Temporal correlation of the memory deficit with Alzheimer‐like lesions induced by activation of glycogen synthase kinase‐3

We have reported that activation of glycogen synthase kinase‐3 (GSK‐3) by ventricle injection of wortmannin (WT) and GF‐109203X (GFX) induces Alzheimer‐like memory deficit in rats [Liu et al. , J. Neurochem. 87 (2003), 1333]. To further explore the factors responsible for the memory loss, we studied here the temporal alterations of GSK‐3, tau phosphorylation, β‐amyloid (Aβ), and acetylcholine (ACh) after injection of WT/GFX, and analyzed their correlation with the memory loss. We observed that the severe memory deficit occurred at 24 and 48 h, and simultaneously, GSK‐3 activation, tau hyperphosphorylation at Thr231, Ser396, and Ser404 and decline of ACh in hippocampus were detected, and these changes were mostly recovered at 72 and 96 h after the injection of WT/GFX. Remarkable increase of Aβ and intracellular accumulation of argentophilic substances were detected at 72 h.
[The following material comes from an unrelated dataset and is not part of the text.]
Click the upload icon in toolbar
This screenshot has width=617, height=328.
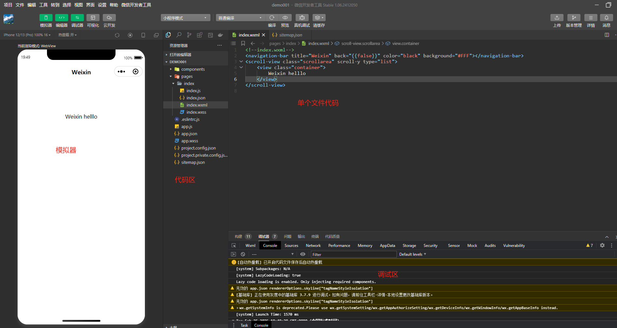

Pearson analysis showed that the memory deficit was correlated with GSK‐3 activation, tau hyperphosphorylation, and decline of ACh but not with Aβ overproduction. Our data provide direct evidence demonstrating that activation of GSK‐3 by WT/GFX may cause memory deficit through tau hyperphosphorylation and suppression of ACh in hippocampus.